Note that it is a 2-port rather than a port processing element. )

【図７】Ｈ−ＤＯＴ接続技術を用いた６次元値ｎ−キュ
ーブの実行を示す図である。（処理素子が、従来のｎ−
キューブの実行で用いられた６ポート処理素子ではなく
２ポートであることに留意されたい。）FIG. 7 shows the implementation of a 6-dimensional value n-cube using the H-DOT connection technique. (The processing element is a conventional n-
Note that it is 2 ports rather than the 6 port processing element used in the cube implementation. )

【図８】従来のベース４ｎ−キューブを示す図である。
（第１の処理素子とは異なる一つのベース４アドレスデ
ィジットを有する全ての処理素子への経路がある。）FIG. 8 is a diagram showing a conventional base 4n-cube.
(There is a path to all processing elements that have one base 4 address digit different from the first processing element.)

【図９】疎ベース４ｎ−キューブを示す図である。
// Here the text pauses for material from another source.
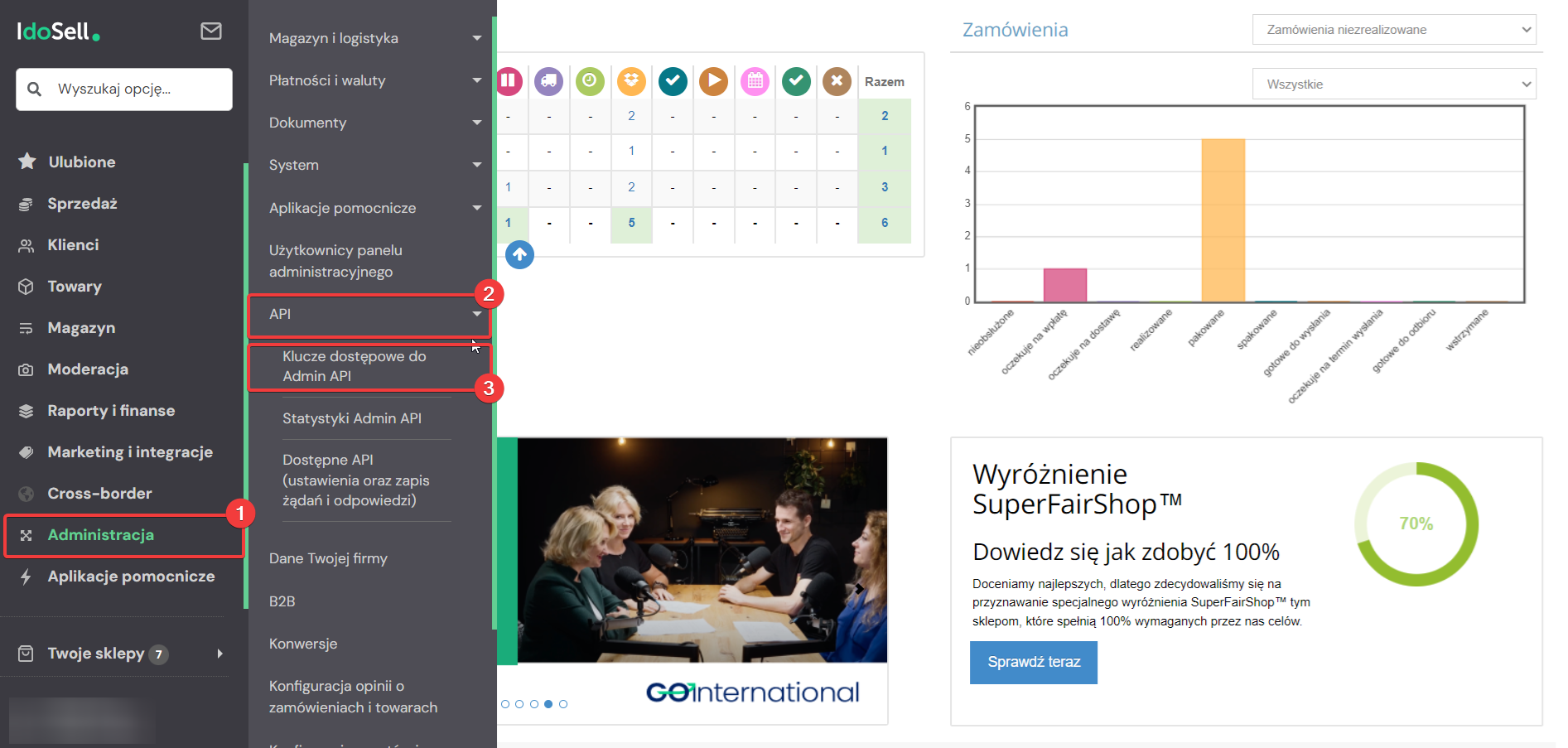
Task: Click the green clock status icon
Action: [x=590, y=81]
（第
１の処理素子と１アドレスのみ異なる一つのベース４ア
ドレスディジットを有する処理素子のみへの経路があ
る。）FIG. 9 shows a sparse base 4n-cube. (There is a path only to processing elements that have one base 4 address digit that differs from the first processing element by only one address.)

【図１０】Ｈ−ＤＯＴ接続技術によって実行される疎ベ
ース４ｎ−キューブを示す図である。（処理素子はそれ
ぞれ２ポートを有している。）FIG. 10 shows a sparse base 4n-cube implemented by the H-DOT connection technique. (Each processing element has two ports.)

【図１１】疎ｎ−キューブアイデアをベース８へケタ上
げし、かつこの種のトポロジを示す図である。FIG. 11 is a diagram showing a sparse n-cube idea digitized to base 8 and showing this type of topology.

【図１２】Ｈ−ＤＯＴ接続技術を用いて実行される疎８
進ｎ−キューブの実行を示す図である。（処理素子は２
ポートを有する。）FIG. 12: Sparse 8 performed using H-DOT connection technology
FIG. 6 is a diagram showing execution of a binary n-cube. (2 processing elements
Have a port. )

【図１３】２−ＤＨ−ＤＯＴアレイを有する上記の並
列アレイプロセッサのブロック図である。FIG. 13 is a block diagram of the above parallel array processor with a 2-D H-DOT array.

【図１４】上記のピケット処理素子を示す図である。FIG. 14 is a view showing the picket processing element.
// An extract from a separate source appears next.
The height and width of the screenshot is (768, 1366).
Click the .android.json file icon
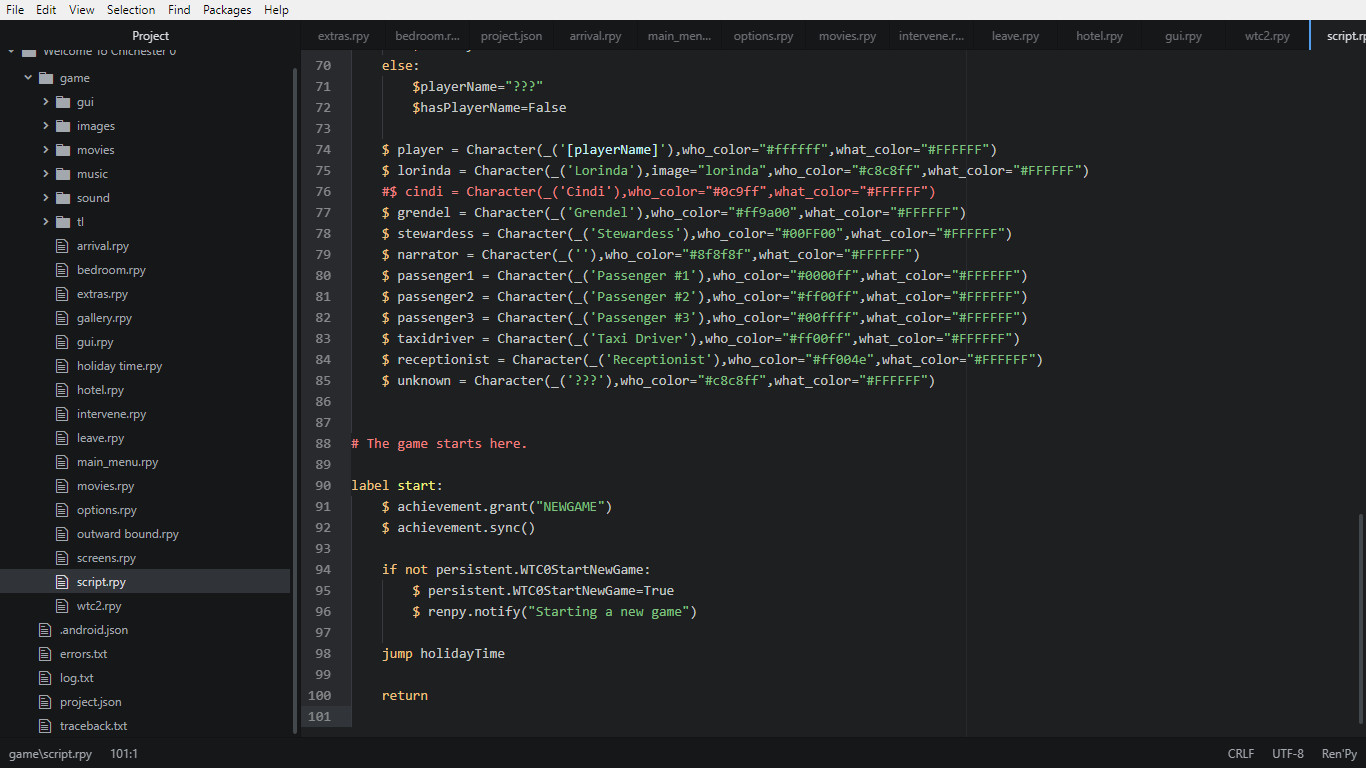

───────────────────────────────────────────────────── フロントページの続き (72)発明者ピーターマイケルコッジアメリカ合衆国13760、ニューヨーク州エンディコット、ドーチェスタードライヴ７ ─────────────────────────────────────────────────── —————————————————————————————————————————————————————————–——————————————— PrinceMichaelCoggs / DorchesterDrive7, Endicott, NY 7760

Claims

[Claims]

1. A parallel SIMD or MIMD array processor communication network comprising a plurality of processing elements interconnected in an array topology that mechanizes interconnections between processor array elements with an interconnection network configuration, the method comprising: Interconnecting a processing element with each subsequent processing element in each of a plurality of directions by an apparent H-shaped connection that is a link that provides two paths to the next processing element in each dimension, depending on the interconnection network configuration An array processor communication network comprising allowing.

2. The array processor communication network of claim 1, wherein the processing elements are connected to neighboring processing elements via ORdot network connections.

3. The array processor communication network of claim 1, wherein the communication control for interconnection within the array processor can be of the synchronous type or the routing type.

4. The array processor communication network of claim 1, wherein the array can be expanded in area or size by adding to an existing interconnection network or by adding additional networks.